Pipeline

This module is responsible for the Pipeline class, whose primary purpose is to perform validations as well as generate the Snakefile to be used by Snakemake to execute the pipeline.

class easylink.pipeline.Pipeline(config)[source]

Bases: object

A convenience class for validations and Snakefile generation.

Parameters:: config (Config) – The Config object.

config: The Config object.

pipeline_graph: The PipelineGraph object.

spark_is_required: A boolean indicating whether the pipeline requires Spark.

any_auto_parallel: A boolean indicating whether any implementation in the pipeline is to be automatically run in parallel.

property snakefile_path: Path: The path to the dynamically-generated snakefile.

build_snakefile()[source]

Generates the Snakefile for this Pipeline.

This method dynamically builds the Snakefile by generating all necessary setup instructions (e.g. imports, configuration settings) as well as all rules for each Implementation in the pipeline and appending them to the Snakefile.

Return type:: Path
Returns:: The path to the Snakefile.

Notes

We use the Snakemake term “rule” to refer to a singular component in a Snakefile (i.e. in a Snakemake pipeline) that defines input files, output files, and the command to run to create those output files. These rules are generated dynamically as strings and appended to the Snakefile.

_validate()[source]

Validates the pipeline.

Return type:: None
Raises:: SystemExit – If any errors are found, they are batch-logged into a dictionary and the program exits with a non-zero code.

_validate_implementations()[source]

Validates each individual Implementation instance.

Return type:: dict
Returns:: A dictionary of Implementation validation errors.

static _get_input_slots_to_split(input_slot_dict)[source]

Gets any input slots that have a splitter attribute.

Return type:: list[str]
Parameters:: input_slot_dict (dict[str, dict[str, str | list[str]]])

_get_checkpoint_filepaths()[source]

Gets a checkpoint filepath for each splitter node.

Return type:: dict[str, str]

_write_imports()[source]

Return type:: None

_write_wildcard_constraints()[source]

Return type:: None

_write_target_rules()[source]

Writes the rule for the final output and its validation.

The input files to the target rule (i.e. the result node) are the final output themselves.

Return type:: None

_write_spark_config()[source]

Writes configuration settings to the Snakefile.

Return type:: None

Notes

This is currently only applicable for spark-dependent pipelines.

_write_spark_module()[source]

Inserts the easylink.utilities.spark.smk Snakemake module into the Snakefile.

Return type:: None

_write_implementation_rules(node_name)[source]

Writes the rules for each Implementation.

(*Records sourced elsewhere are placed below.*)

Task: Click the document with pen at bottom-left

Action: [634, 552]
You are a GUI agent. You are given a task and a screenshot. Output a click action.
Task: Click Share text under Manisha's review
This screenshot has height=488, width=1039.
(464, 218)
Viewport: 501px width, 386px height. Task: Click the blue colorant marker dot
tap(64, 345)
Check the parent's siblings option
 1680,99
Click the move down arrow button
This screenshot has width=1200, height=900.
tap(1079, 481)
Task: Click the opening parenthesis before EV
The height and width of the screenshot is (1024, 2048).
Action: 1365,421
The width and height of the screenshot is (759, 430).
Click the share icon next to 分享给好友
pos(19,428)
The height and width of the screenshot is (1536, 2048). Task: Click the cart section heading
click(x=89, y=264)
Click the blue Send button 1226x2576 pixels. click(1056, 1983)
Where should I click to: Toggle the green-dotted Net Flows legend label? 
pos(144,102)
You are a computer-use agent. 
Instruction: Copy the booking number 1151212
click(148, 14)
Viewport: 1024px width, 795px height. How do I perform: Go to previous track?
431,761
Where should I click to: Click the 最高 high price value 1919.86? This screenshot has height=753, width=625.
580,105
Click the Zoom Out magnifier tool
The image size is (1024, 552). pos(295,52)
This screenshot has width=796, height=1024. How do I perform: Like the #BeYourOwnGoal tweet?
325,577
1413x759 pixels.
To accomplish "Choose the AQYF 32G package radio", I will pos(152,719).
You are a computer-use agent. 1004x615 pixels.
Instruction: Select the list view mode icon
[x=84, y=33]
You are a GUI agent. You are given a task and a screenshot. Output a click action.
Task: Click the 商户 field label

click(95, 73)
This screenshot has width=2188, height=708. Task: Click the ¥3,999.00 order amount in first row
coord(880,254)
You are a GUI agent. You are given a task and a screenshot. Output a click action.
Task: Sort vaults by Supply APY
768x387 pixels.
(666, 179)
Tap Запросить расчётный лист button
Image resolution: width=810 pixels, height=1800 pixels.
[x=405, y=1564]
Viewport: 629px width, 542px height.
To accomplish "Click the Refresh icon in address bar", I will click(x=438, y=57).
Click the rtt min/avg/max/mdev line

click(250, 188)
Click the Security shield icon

This method writes all rules required for a given Implementation, e.g. splitters and aggregators (if necessary), validations, and the actual rule to run the container itself.

Return type:: None
Parameters:: node_name (str) – The name of the Implementation to write the rule(s) for.

_write_checkpoint_rule(node_name, checkpoint_filepath)[source]

Writes the snakemake checkpoint rule.

This builds the CheckpointRule which splits the data into (unprocessed) chunks and saves them in the output directory using wildcards.

Return type:

None

Parameters:

node_name (str)
checkpoint_filepath (str)

_write_aggregation_rule(node_name, checkpoint_filepath)[source]

Writes the snakemake aggregation rule.

This builds the AggregationRule which aggregates the processed data from the chunks originally created by the SplitterRule.

Return type:

None

Parameters:

node_name (str)
checkpoint_filepath (str)

static _get_validations(node_name, input_slots, is_auto_parallel)[source]

Gets the validation rule and its output filepath for each slot for a given node.

Return type:

tuple[list[str], list[InputValidationRule]]

Parameters:

node_name (str) – The name of the Implementation to get validation data for.
input_slots (dict[str, dict[str, str | list[str]]]) – The input slot attributes for the given node.
is_auto_parallel (bool)

Returns:

A tuple of lists containing the validation output paths and rules.